Mit einem Angebot an Praktikumsstellen für Studierende ist die Möglichkeit geschaffen, wissenschaftliches Arbeiten und den praktischen Umgang mit historischen Quellen in verschiedenen Bereichen kennen zu lernen.
Alljährlich verleiht das Lasky Center den Edmund Spevack Award, um ausgewählte Projekte von Nachwuchswissenschaftlern zu fördern. Ein vielseitiges Veranstaltungsprogramm wendet sich zudem an die interessierte Öffentlichkeit.

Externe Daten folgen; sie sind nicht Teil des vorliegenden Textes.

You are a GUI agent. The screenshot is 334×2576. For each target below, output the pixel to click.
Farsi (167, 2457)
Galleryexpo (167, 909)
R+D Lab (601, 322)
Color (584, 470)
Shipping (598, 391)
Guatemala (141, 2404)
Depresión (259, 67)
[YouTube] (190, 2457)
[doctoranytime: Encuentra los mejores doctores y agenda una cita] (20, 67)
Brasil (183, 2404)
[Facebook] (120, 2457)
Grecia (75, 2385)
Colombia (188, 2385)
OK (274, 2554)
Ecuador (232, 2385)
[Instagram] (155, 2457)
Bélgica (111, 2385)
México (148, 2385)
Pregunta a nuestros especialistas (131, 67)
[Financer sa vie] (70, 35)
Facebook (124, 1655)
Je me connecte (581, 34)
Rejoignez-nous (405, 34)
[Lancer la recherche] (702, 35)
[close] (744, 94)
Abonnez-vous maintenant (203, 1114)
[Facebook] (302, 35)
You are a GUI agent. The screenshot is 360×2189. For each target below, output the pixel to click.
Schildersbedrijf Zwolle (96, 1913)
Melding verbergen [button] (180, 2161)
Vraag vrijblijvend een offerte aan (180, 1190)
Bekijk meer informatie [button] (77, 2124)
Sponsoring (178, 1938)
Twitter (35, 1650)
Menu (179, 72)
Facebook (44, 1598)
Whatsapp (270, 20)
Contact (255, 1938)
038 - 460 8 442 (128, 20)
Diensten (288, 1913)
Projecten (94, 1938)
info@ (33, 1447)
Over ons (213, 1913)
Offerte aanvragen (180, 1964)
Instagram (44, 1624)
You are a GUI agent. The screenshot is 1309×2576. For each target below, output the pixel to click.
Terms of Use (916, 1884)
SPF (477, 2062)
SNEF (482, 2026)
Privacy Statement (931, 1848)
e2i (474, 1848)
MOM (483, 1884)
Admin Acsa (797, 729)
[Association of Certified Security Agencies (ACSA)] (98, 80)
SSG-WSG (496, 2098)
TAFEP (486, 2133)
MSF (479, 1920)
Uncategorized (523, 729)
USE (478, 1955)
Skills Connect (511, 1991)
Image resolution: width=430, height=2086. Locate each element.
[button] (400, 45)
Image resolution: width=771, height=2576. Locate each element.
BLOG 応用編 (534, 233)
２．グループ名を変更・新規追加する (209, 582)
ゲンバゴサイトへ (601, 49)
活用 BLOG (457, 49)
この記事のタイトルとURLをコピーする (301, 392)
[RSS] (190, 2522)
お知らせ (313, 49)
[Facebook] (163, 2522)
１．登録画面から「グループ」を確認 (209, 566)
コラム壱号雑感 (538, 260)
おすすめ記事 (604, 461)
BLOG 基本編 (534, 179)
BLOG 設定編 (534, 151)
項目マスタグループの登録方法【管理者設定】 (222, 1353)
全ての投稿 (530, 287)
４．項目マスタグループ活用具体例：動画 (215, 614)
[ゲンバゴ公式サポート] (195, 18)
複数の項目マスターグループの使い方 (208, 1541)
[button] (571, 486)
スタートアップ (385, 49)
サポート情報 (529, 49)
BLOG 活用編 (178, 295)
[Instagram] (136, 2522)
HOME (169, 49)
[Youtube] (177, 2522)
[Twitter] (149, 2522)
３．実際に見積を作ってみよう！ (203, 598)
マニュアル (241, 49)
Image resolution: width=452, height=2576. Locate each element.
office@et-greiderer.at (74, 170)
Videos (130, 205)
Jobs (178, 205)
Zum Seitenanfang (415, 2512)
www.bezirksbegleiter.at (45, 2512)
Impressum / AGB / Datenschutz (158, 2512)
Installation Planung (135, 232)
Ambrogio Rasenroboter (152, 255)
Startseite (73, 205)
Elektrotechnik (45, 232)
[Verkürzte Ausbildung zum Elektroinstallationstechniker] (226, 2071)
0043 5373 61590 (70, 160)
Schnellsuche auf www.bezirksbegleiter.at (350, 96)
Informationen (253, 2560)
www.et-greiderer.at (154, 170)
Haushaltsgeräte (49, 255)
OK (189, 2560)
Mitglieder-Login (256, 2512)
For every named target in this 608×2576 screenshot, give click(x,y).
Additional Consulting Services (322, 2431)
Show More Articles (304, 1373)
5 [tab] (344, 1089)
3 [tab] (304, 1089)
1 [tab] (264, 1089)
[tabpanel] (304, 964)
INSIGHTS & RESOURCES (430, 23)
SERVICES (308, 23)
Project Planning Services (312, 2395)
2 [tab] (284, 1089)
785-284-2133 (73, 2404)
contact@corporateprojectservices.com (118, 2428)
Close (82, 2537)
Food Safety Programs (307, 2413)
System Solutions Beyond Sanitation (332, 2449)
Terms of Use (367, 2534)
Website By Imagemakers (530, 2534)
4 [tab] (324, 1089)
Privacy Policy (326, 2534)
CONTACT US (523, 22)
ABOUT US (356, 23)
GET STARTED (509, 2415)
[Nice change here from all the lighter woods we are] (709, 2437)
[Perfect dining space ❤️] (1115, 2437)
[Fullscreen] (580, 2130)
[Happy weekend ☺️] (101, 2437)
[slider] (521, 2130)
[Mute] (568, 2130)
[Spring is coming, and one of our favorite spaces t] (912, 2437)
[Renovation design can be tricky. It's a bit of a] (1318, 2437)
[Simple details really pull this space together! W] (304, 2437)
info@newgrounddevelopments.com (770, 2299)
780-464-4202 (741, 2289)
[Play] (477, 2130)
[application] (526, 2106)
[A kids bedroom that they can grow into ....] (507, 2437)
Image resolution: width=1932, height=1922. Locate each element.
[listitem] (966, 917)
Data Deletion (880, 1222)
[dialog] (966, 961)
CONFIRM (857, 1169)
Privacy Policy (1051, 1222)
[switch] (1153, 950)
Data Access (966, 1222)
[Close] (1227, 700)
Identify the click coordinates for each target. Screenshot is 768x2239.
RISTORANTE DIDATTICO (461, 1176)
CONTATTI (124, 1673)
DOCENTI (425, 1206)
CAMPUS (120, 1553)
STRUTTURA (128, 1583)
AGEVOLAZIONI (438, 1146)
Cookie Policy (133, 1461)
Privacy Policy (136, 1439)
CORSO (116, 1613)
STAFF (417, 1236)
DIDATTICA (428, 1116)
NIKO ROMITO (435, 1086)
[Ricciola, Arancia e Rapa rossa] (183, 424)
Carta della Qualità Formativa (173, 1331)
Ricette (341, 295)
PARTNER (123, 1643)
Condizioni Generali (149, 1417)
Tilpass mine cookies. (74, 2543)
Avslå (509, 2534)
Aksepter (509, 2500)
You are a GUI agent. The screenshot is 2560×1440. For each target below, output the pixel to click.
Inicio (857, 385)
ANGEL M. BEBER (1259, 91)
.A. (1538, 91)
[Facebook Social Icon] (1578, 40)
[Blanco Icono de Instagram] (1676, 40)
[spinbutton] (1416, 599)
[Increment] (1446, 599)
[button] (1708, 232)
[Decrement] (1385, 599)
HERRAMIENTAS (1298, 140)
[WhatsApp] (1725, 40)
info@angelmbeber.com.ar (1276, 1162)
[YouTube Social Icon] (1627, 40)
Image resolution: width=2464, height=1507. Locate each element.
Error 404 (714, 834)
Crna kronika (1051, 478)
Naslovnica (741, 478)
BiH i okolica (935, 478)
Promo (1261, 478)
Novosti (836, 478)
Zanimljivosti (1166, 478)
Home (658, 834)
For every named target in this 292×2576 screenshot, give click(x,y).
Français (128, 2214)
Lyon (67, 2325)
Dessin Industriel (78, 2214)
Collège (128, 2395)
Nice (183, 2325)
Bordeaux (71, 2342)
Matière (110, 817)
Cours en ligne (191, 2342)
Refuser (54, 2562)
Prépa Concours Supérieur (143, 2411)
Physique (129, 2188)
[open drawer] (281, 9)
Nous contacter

Eberhard-Strieder-Stiftung

Gründer
Eberhard Strieder
Jahr
2007
Fachbereich
Geistes- und Kulturwissenschaften
Beschreibung
Bei dieser Stiftung steht die Förderung von Forschung und Lehre der germanistischen Literaturwissenschaft an der Ludwig-Maximilians-Universität im Vordergrund. Gefördert wird ausschließlich die literaturtheoretische sowie eine methodenbewusste, theoretisch reflektierte und theoretisch ausgewiesene literaturgeschichtliche Forschung und Lehre. Insbesondere soll dabei auf Methoden und Theorien der Hermeneutik, des Strukturalismus, der Semiotik oder Systemtheorie aufgebaut oder diese Theorien weiter entwickelt werden.